Repository Structure
.
├── classes/
│ └── server/ # Single class for all servers
│ ├── initializers # List of initializers to run
│ └── roles # List of roles to apply
├── initializers/ # One-time setup scripts
│ ├── system-setup/ # System detection and basic setup
│ ├── packages/ # Package installation with conditional logic
│ ├── oam/ # Operations and Maintenance setup
│ ├── system-config/ # System configuration files
│ ├── ssh-hardening/ # SSH security hardening
│ ├── ssh-keys/ # SSH authorized key deployment
│ ├── postfix/ # Email configuration
│ ├── 2fa/ # Two-factor authentication setup
│ ├── wazuh/ # Wazuh security monitoring
│ ├── security-hardening/ # SCAP/STIG compliance
│ ├── salt-client/ # Salt minion configuration
│ └── user-configuration/ # User shell settings
├── roles/ # Groups of related initializers
│ ├── security # Security-related initializers
│ └── monitoring # Monitoring-related initializers
├── modules/ # Placeholder for future Ansible modules
└── variables # Global configuration variables
Installation
Prerequisites
- Linux server (Ubuntu 18.04+ or Debian 10+ recommended)
- Root or sudo access
- Internet connectivity for package downloads
Install FetchApply
First, install FetchApply on your system:
curl https://source.priveasy.org/Priveasy/fetch-apply/raw/branch/main/install -o /tmp/install
sudo bash /tmp/install --operations-repository-url=https://git.knownelement.com/KNEL/KNELConfigMgmt-FetchApply.git
Usage
Once installed, FetchApply will automatically:
- Detect system characteristics (physical/virtual, OS, special hosts)
- Run initializers in sequence to provision the server
- Apply security hardening and configuration management setup
You can also run FetchApply manually:
sudo fa
System Detection
The system automatically detects:
- Physical vs Virtual - Using dmidecode and virt-what
- Operating System - Ubuntu vs Kali detection
- Special Hosts - NTP servers, development workstations
- User Accounts - Detects localuser and subodev users
- Raspberry Pi - Hardware detection for RPi-specific configs
Initializers
Core Setup
- system-setup - System detection and variable setup
- packages - Package installation with conditional logic (includes ansible-core, salt-minion, tailscale)

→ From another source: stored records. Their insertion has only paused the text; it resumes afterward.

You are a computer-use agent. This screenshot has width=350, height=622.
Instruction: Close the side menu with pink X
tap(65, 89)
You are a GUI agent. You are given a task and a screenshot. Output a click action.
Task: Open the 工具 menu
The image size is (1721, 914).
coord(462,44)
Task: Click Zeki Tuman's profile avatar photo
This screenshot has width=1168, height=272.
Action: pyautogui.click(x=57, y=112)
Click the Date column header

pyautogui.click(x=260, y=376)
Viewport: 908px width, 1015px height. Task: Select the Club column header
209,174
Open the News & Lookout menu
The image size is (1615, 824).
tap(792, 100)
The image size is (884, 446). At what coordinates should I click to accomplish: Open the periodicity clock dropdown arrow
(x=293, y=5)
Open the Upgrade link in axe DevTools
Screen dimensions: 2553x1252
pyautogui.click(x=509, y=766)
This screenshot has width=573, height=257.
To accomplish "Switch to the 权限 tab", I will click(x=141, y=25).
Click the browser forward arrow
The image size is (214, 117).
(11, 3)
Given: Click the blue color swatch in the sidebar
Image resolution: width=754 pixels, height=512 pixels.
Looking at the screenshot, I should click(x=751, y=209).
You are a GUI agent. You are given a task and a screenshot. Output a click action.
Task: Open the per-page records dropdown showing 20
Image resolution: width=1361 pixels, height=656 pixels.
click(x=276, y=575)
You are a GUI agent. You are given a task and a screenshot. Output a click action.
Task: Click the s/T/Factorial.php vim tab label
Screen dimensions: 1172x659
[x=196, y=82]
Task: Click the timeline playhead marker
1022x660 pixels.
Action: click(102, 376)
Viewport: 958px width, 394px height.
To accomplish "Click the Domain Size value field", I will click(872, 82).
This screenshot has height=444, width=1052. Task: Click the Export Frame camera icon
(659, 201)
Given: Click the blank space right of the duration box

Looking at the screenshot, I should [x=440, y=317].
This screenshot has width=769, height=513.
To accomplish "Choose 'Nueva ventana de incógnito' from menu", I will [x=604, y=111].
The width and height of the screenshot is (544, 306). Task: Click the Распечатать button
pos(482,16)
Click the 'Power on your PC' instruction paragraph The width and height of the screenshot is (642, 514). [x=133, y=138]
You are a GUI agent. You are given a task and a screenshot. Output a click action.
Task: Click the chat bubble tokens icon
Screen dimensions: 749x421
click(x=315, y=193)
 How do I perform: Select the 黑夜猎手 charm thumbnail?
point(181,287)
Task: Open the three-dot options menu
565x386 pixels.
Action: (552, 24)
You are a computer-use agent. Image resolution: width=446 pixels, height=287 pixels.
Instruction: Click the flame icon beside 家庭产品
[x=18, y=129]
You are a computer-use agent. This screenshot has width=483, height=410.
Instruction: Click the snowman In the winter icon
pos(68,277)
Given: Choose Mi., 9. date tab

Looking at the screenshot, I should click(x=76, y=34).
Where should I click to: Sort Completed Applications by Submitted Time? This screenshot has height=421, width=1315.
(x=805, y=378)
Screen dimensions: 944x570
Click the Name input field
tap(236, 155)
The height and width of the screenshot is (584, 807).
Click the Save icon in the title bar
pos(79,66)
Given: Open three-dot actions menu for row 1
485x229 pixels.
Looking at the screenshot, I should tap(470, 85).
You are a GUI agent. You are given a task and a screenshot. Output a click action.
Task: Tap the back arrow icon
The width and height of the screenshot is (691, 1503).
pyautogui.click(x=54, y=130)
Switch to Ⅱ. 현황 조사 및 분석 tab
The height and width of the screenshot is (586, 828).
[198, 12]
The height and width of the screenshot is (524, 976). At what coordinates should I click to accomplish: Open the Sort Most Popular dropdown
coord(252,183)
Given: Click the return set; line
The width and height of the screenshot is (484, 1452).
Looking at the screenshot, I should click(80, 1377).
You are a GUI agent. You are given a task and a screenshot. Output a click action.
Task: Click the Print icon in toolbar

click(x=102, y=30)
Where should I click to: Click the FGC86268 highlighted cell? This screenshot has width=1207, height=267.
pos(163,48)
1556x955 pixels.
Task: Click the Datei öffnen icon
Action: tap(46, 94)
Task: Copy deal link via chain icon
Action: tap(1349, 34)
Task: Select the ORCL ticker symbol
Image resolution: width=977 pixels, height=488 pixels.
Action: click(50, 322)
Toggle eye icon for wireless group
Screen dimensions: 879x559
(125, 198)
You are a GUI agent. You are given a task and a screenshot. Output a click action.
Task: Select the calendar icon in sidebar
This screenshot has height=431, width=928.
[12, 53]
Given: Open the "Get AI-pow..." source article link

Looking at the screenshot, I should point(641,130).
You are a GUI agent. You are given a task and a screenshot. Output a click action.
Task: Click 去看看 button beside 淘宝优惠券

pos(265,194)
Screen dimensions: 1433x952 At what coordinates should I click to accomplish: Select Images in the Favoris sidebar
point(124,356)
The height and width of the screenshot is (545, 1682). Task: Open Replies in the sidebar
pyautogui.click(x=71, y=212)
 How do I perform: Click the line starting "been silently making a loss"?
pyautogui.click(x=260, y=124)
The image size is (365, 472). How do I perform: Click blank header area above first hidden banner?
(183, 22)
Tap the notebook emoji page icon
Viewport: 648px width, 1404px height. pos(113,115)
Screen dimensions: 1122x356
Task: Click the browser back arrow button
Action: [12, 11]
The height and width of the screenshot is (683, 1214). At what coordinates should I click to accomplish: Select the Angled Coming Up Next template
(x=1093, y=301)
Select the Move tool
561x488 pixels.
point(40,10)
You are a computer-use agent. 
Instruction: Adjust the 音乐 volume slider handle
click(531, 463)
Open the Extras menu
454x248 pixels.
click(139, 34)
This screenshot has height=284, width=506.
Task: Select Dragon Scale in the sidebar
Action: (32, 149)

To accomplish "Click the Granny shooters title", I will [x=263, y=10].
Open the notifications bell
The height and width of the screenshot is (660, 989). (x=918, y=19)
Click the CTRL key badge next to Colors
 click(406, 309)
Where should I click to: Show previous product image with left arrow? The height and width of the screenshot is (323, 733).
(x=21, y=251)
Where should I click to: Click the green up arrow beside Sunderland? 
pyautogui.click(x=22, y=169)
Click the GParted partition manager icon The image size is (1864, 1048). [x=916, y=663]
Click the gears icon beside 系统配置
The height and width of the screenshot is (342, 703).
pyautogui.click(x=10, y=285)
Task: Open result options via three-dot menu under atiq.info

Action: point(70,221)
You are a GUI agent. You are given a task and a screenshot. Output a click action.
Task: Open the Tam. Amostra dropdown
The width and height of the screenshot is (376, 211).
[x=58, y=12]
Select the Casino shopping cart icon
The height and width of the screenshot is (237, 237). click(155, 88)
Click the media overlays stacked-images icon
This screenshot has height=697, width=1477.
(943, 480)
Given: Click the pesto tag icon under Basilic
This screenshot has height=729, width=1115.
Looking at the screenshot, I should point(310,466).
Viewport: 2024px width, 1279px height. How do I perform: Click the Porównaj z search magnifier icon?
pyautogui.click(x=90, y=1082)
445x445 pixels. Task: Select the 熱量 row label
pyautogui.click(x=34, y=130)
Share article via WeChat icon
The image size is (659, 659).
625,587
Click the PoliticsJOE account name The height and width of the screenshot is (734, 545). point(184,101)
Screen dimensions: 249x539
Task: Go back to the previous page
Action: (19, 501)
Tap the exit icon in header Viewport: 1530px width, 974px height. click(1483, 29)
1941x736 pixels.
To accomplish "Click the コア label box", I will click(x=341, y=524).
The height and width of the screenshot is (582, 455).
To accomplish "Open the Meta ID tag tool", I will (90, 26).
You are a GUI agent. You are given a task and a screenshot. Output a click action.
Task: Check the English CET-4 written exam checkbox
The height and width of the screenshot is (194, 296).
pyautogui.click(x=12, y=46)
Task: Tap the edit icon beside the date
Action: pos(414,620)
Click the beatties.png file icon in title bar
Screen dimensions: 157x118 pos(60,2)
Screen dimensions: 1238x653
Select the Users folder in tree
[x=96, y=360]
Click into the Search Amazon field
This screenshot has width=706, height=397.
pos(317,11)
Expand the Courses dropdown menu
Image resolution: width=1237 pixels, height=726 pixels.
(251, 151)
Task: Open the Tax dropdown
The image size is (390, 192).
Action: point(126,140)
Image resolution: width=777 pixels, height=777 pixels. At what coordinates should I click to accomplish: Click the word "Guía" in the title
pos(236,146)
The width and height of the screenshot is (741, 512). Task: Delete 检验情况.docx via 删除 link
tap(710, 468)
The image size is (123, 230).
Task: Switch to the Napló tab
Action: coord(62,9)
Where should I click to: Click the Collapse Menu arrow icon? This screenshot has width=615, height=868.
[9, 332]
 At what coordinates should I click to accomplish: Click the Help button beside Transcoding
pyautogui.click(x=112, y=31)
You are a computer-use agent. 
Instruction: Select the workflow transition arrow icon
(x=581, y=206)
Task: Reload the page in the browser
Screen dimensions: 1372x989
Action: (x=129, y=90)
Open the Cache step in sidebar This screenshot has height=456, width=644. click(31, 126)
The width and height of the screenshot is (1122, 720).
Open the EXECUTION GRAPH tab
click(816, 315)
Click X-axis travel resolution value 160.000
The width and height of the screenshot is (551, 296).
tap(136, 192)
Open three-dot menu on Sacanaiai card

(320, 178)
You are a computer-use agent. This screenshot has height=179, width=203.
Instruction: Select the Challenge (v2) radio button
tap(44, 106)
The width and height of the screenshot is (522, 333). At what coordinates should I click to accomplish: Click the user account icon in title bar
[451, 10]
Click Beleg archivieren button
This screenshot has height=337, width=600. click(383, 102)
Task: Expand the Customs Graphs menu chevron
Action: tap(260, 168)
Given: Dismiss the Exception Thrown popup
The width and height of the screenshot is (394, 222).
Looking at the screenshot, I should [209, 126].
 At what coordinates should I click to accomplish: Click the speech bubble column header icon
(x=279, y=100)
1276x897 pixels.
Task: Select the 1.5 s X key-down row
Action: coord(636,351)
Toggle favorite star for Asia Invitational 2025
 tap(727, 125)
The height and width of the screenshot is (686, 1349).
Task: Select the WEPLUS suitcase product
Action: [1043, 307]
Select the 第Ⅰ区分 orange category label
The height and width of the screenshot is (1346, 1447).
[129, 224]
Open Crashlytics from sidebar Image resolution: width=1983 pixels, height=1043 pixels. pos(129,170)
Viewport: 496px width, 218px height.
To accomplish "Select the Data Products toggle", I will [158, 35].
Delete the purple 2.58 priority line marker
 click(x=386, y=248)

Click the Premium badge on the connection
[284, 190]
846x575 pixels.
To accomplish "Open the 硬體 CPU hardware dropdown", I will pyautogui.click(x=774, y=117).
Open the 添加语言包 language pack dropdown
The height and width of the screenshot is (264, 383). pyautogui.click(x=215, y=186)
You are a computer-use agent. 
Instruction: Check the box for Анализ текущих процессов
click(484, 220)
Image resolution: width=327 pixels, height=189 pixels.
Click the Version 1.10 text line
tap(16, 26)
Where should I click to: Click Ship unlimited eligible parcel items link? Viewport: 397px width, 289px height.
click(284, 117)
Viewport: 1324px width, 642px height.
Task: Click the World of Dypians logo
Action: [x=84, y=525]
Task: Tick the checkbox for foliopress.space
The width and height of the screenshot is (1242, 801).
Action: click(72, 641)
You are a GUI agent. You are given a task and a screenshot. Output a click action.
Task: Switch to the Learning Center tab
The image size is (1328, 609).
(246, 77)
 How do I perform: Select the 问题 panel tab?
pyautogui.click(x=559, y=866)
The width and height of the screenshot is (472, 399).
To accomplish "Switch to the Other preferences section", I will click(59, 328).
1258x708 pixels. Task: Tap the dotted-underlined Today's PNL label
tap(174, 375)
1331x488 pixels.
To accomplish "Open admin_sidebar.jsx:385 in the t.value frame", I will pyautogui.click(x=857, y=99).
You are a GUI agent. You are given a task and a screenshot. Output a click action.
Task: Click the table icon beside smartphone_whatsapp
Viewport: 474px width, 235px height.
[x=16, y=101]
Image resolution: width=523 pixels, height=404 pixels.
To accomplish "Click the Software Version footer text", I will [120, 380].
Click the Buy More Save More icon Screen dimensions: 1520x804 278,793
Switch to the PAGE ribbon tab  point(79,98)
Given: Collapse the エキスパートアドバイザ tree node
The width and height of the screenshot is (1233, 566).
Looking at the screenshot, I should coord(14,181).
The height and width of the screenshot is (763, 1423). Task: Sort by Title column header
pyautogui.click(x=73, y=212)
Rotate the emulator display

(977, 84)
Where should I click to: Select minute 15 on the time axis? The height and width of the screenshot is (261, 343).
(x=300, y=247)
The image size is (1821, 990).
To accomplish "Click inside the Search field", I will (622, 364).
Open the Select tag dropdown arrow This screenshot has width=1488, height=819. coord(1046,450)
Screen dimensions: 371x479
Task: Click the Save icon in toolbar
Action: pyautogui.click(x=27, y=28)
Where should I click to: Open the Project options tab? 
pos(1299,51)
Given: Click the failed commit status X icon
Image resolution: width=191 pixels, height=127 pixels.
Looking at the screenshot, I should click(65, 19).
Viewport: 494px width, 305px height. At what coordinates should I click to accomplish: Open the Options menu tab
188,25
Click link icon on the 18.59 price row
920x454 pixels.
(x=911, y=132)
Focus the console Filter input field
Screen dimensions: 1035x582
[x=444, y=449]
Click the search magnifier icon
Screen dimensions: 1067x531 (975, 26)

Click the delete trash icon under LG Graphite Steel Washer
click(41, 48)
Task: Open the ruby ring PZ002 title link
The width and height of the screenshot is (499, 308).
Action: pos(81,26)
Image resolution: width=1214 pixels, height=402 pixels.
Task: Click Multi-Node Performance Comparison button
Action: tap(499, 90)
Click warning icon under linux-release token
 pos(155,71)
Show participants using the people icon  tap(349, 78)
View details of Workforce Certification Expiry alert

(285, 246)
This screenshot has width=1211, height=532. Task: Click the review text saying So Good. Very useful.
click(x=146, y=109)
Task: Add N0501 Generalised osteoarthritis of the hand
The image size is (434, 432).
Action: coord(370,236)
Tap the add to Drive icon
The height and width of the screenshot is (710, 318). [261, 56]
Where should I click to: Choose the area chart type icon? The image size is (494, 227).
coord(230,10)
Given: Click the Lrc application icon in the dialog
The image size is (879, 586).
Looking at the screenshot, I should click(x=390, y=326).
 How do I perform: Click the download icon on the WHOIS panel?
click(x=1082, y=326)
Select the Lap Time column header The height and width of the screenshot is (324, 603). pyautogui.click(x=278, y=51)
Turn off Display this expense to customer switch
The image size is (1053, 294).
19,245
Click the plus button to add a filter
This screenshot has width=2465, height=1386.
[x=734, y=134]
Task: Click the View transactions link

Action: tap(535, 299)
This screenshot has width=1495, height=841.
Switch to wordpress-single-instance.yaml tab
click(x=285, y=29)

- user-configuration - Shell settings and user preferences
Configuration
- system-config - Deploy system configuration files (SNMP, NTP, Cockpit, etc.)
- ssh-hardening - SSH security hardening
- ssh-keys - Deploy SSH authorized keys
- postfix - Configure email delivery
- salt-client - Configure Salt minion for configuration management
Security
- 2fa - Set up Google Authenticator for 2FA
- wazuh - Deploy Wazuh security monitoring agent
- security-hardening - SCAP/STIG compliance hardening
Monitoring
- oam - Operations and Maintenance tools (up2date script)
Configuration Management Tools
The system installs clients for future configuration management:
- Ansible Core - Already installed for ad-hoc automation tasks
- Salt Minion - Configured and ready for Salt master connection
- Tailscale - VPN connectivity for secure remote access
Security Features
- SSH key-based authentication only
- 2FA support via Google Authenticator (gradual rollout)
- Wazuh security monitoring
- SCAP/STIG compliance hardening
- AIDE file integrity monitoring
Migration Path
This system is designed as an initial provisioning step. Future migration plans:
- Ansible Playbooks - Replace initializers with Ansible roles for configuration management
- Salt Configuration - Use Salt master for ongoing configuration orchestration
- Vault Integration - Centralized secrets management
Troubleshooting
For detailed status information:
sudo fa status
To run specific initializers:
sudo fa run <initializer-name>
To pause automatic runs during maintenance:
sudo fa pause
To resume automatic runs:
sudo fa resume
Repository Information
Issues: https://projects.knownelement.com/project/reachableceo-vptechnicaloperations/timeline
Discussion: https://community.turnsys.com/c/chieftechnologyandproductofficer/26
License
This project is licensed under terms specified in the LICENSE file.